KYIV: The head of Ukraine’s state-run nuclear energy firm said on Sunday there were signs that Russian forces might be preparing to leave the vast Zaporizhzhia nuclear power plant which they seized in March soon after their invasion.

Such a move would be a major battlefield change in the partially-occupied southeastern Zaporizhzhia region where the front line has hardly shifted for months. Repeated shelling around the plant has spurred fears of a nuclear catastrophe.

“In recent weeks we are effectively receiving information that signs have appeared that they are possibly preparing to leave the (plant),” Petro Kotin, head of Energoatom, said on national television. “Firstly, there are a very large number of reports in Russian media that it would be worth vacating the (plant) and maybe worth handing control (of it) to the (International Atomic Energy Agency — IAEA),” he said, referring to the United Nations nuclear watchdog. “One gets the impression they’re packing their bags and stealing everything they can.”

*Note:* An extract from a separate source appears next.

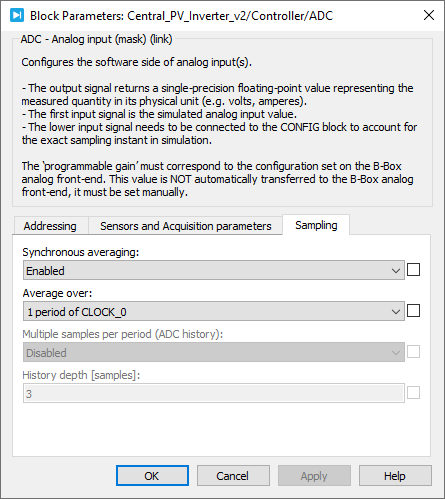
Task: Click the Cancel button
Action: pyautogui.click(x=233, y=476)
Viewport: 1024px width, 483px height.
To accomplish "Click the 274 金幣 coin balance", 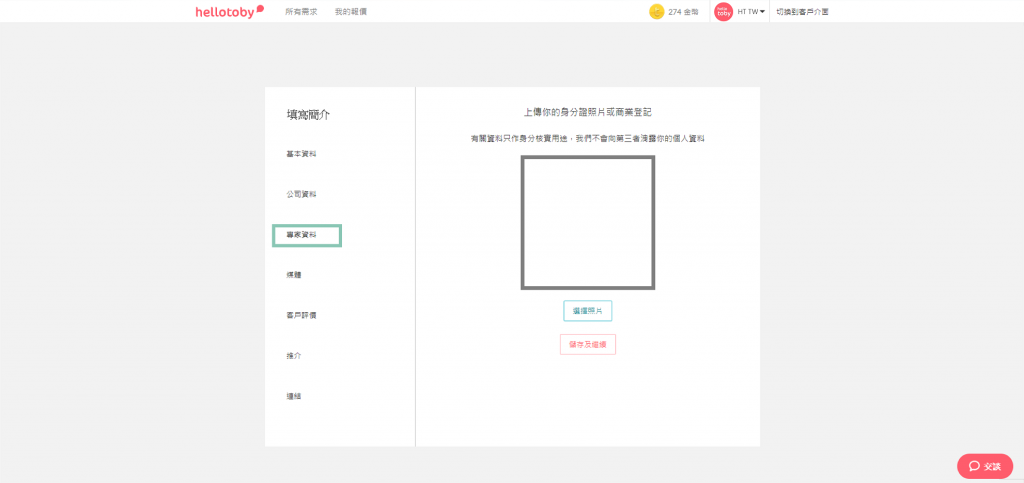I will pyautogui.click(x=683, y=12).
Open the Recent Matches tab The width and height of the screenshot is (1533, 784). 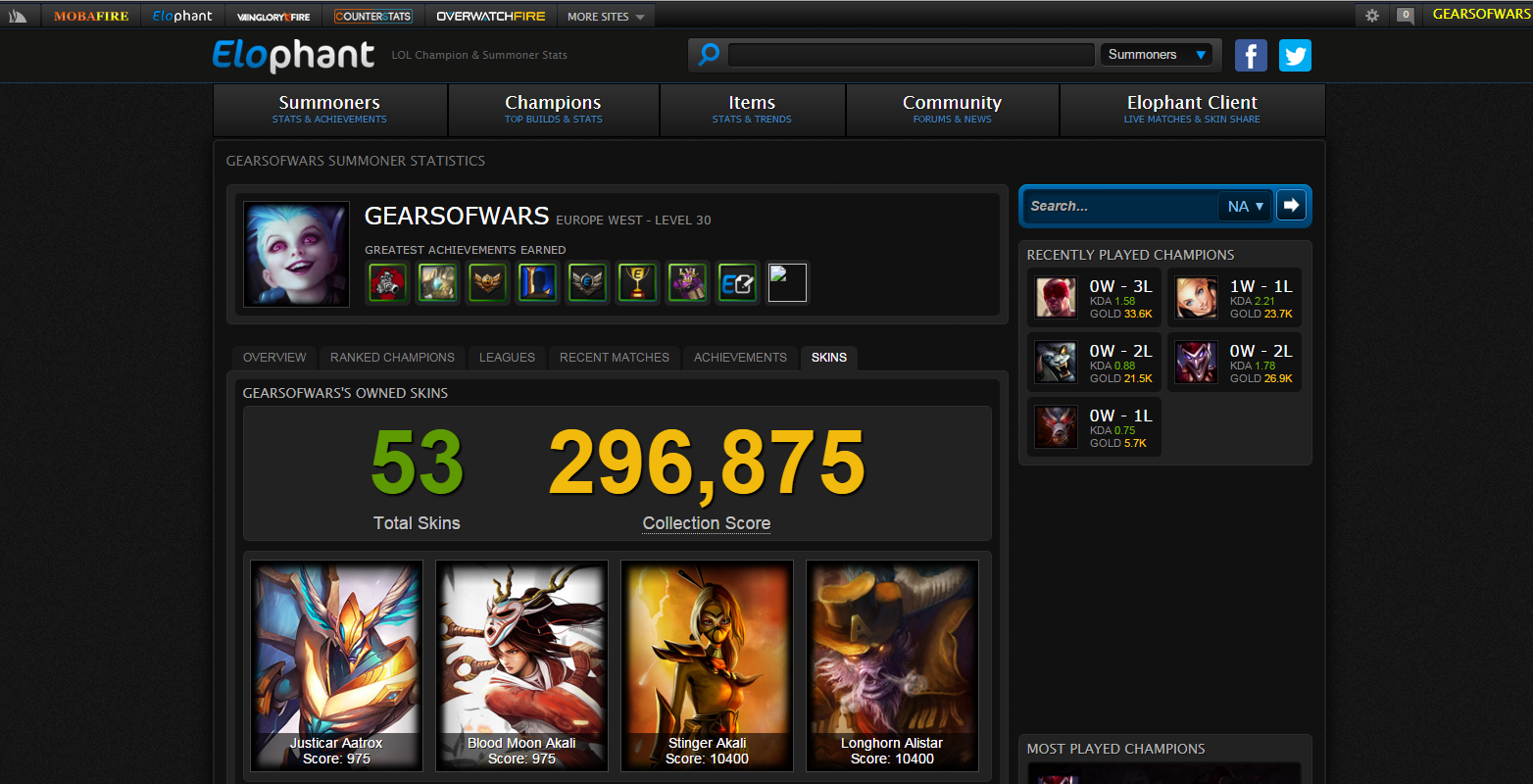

Russia and Ukraine, which was the site of the world’s worst nuclear accident in Chornobyl in 1986, have for months repeatedly accused each other of shelling the Zaporizhzhia reactor complex, which is no longer generating energy.

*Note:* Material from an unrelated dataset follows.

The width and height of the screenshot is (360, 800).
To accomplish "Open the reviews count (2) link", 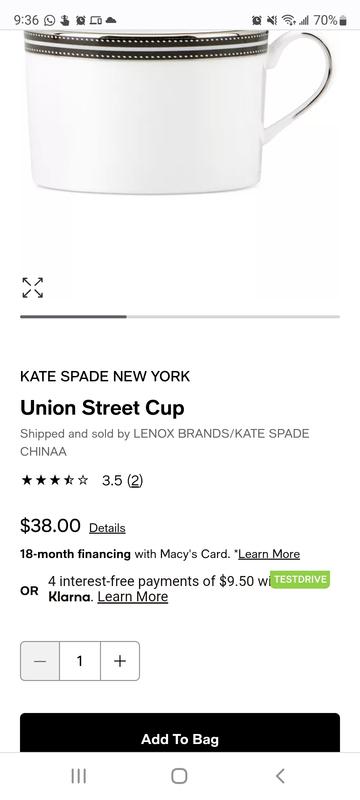I will pos(135,480).
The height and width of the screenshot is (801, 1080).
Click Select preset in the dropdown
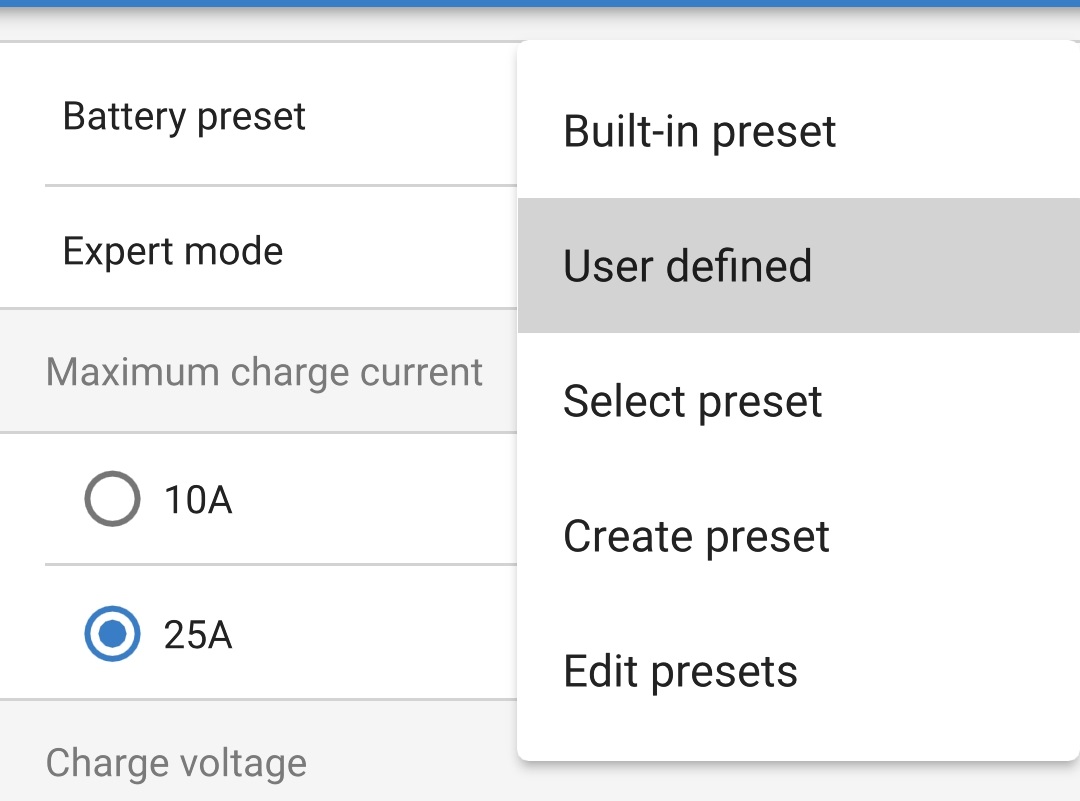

Asked if it was too early to talk about Russian troops leaving the plant, Kotin said on television: “It’s too early. We don’t see this now, but they are preparing (to leave).” “All of the (Ukrainian) personnel are forbidden to pass checkpoints and travel to Ukrainian(-controlled) territory.” The IAEA chief met a Russian delegation in Ista­nbul on Nov 23 to discuss setting up a protection zone around the plant, Europe’s largest, to prevent a nuclear disaster. Zaporizhzhia used to provide about a fifth of Ukraine’s electricity.